*** EXTRACTED RECORDS

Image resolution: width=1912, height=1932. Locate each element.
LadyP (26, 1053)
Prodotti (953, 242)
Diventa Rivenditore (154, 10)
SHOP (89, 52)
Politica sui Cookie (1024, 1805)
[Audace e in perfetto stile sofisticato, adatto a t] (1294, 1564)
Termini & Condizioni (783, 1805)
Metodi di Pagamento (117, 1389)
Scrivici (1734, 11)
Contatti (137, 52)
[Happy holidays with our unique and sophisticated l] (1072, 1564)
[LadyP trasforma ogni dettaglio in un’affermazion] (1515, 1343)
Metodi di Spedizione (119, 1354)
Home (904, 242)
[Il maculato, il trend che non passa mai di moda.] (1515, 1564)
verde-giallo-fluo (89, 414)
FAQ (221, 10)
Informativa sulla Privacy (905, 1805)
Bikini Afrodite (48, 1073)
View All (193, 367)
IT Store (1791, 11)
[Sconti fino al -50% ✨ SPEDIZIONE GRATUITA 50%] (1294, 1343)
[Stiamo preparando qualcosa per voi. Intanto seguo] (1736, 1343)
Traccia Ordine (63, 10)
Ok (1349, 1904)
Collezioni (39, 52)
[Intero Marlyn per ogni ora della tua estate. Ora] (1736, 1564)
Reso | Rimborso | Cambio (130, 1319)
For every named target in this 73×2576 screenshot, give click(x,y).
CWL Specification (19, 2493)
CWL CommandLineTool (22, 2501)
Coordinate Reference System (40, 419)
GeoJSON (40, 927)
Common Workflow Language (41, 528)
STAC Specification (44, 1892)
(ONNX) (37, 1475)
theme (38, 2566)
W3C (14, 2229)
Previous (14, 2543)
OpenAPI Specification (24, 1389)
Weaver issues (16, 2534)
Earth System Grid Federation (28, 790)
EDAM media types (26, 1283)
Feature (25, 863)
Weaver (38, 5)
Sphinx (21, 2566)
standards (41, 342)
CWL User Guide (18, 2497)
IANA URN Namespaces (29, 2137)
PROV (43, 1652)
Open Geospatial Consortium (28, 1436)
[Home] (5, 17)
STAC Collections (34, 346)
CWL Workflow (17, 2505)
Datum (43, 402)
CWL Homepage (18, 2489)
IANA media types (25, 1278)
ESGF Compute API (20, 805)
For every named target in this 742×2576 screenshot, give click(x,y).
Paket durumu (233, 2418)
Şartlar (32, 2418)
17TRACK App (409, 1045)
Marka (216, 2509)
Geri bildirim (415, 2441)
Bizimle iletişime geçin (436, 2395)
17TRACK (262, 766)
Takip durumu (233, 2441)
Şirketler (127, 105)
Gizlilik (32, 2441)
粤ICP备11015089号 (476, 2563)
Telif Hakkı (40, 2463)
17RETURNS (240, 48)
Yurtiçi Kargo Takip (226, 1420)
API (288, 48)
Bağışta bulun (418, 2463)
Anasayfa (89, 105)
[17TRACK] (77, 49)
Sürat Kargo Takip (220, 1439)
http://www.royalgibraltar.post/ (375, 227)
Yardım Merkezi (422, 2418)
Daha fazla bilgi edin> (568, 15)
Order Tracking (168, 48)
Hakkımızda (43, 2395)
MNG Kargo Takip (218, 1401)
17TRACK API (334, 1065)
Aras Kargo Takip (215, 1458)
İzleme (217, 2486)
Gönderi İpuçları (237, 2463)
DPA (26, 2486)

******

EXERCISE OBJECTIVE:
In the data above, which lines lie between the line with "standards (41, 342)" and the line with "Gönderi İpuçları (237, 2463)", inclusive? Print those lines exactly and nothing else.

SOLUTION TO THE PROBLEM:
standards (41, 342)
CWL User Guide (18, 2497)
IANA URN Namespaces (29, 2137)
PROV (43, 1652)
Open Geospatial Consortium (28, 1436)
[Home] (5, 17)
STAC Collections (34, 346)
CWL Workflow (17, 2505)
Datum (43, 402)
CWL Homepage (18, 2489)
IANA media types (25, 1278)
ESGF Compute API (20, 805)
For every named target in this 742×2576 screenshot, give click(x,y).
Paket durumu (233, 2418)
Şartlar (32, 2418)
17TRACK App (409, 1045)
Marka (216, 2509)
Geri bildirim (415, 2441)
Bizimle iletişime geçin (436, 2395)
17TRACK (262, 766)
Takip durumu (233, 2441)
Şirketler (127, 105)
Gizlilik (32, 2441)
粤ICP备11015089号 (476, 2563)
Telif Hakkı (40, 2463)
17RETURNS (240, 48)
Yurtiçi Kargo Takip (226, 1420)
API (288, 48)
Bağışta bulun (418, 2463)
Anasayfa (89, 105)
[17TRACK] (77, 49)
Sürat Kargo Takip (220, 1439)
http://www.royalgibraltar.post/ (375, 227)
Yardım Merkezi (422, 2418)
Daha fazla bilgi edin> (568, 15)
Order Tracking (168, 48)
Hakkımızda (43, 2395)
MNG Kargo Takip (218, 1401)
17TRACK API (334, 1065)
Aras Kargo Takip (215, 1458)
İzleme (217, 2486)
Gönderi İpuçları (237, 2463)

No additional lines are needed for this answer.